*EXERCISE INSTRUCTIONS:* Return every line of the material below word for word, leaving out the pictures.

[Rows from a screen grounding dataset]
================

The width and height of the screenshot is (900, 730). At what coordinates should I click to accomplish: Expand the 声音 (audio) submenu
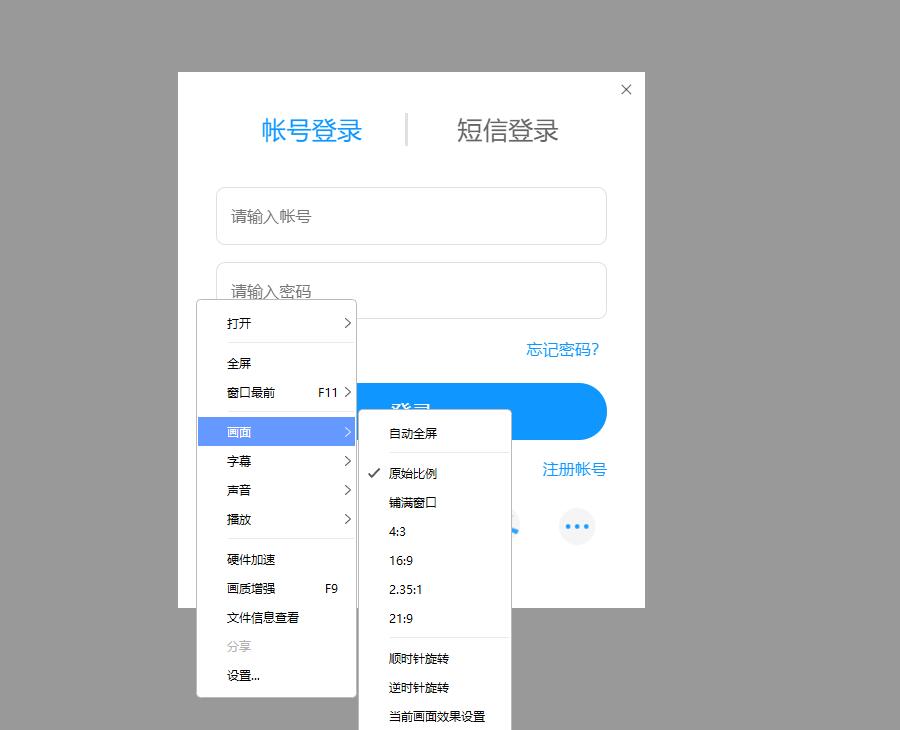[240, 490]
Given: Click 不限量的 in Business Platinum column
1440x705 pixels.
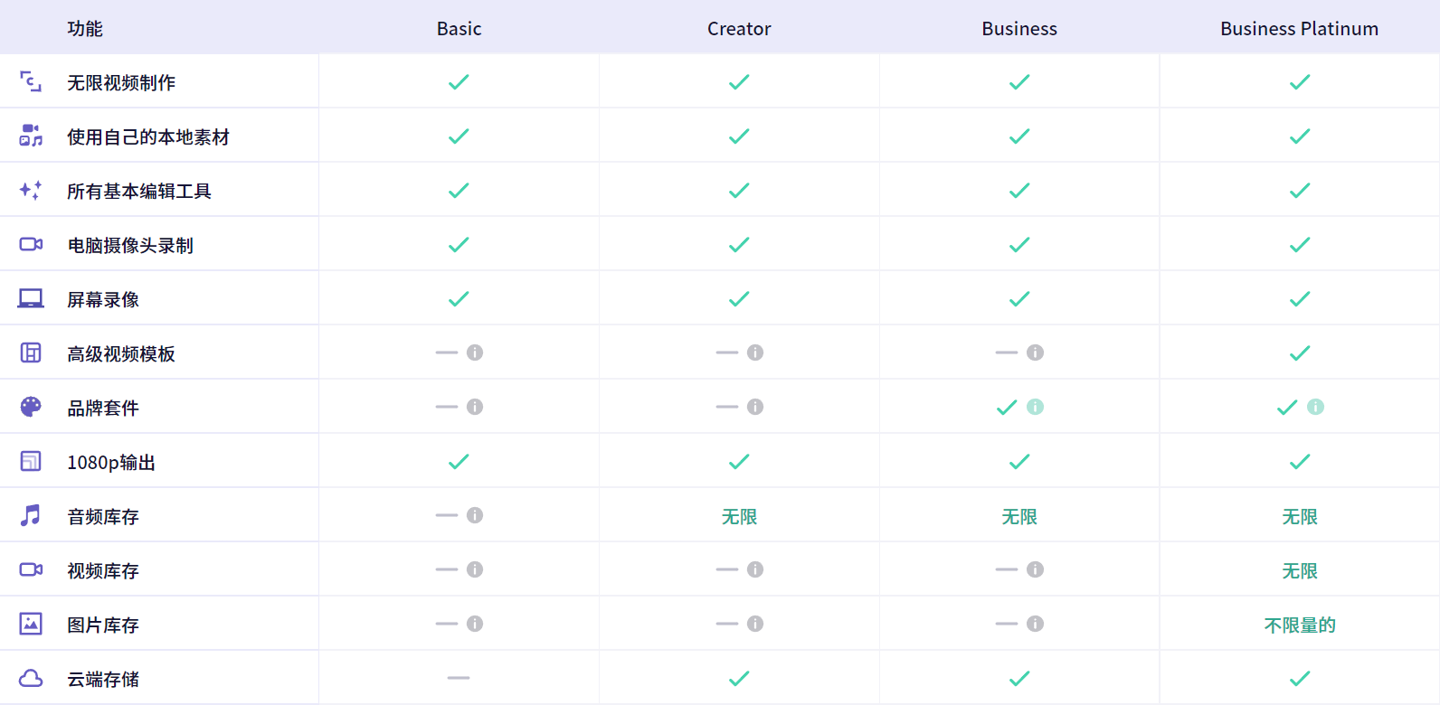Looking at the screenshot, I should tap(1299, 625).
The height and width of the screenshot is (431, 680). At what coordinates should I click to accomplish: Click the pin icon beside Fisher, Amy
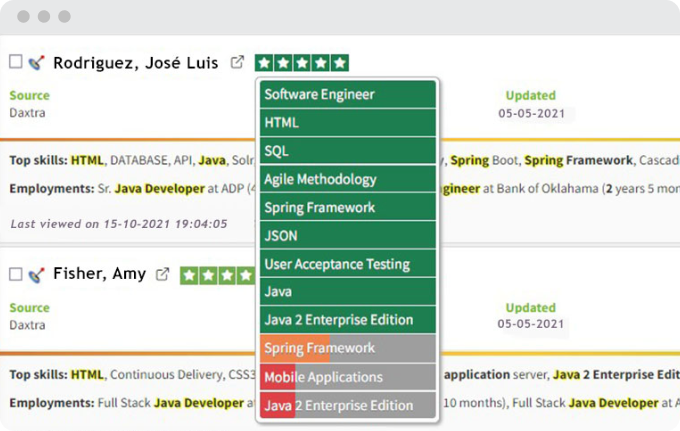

================

*SOLUTION FOR THIS EXERCISE:*
The width and height of the screenshot is (900, 730). At what coordinates should I click to accomplish: Expand the 声音 (audio) submenu
[240, 490]
Given: Click 不限量的 in Business Platinum column
1440x705 pixels.
Looking at the screenshot, I should tap(1299, 625).
The height and width of the screenshot is (431, 680). At what coordinates should I click to accomplish: Click the pin icon beside Fisher, Amy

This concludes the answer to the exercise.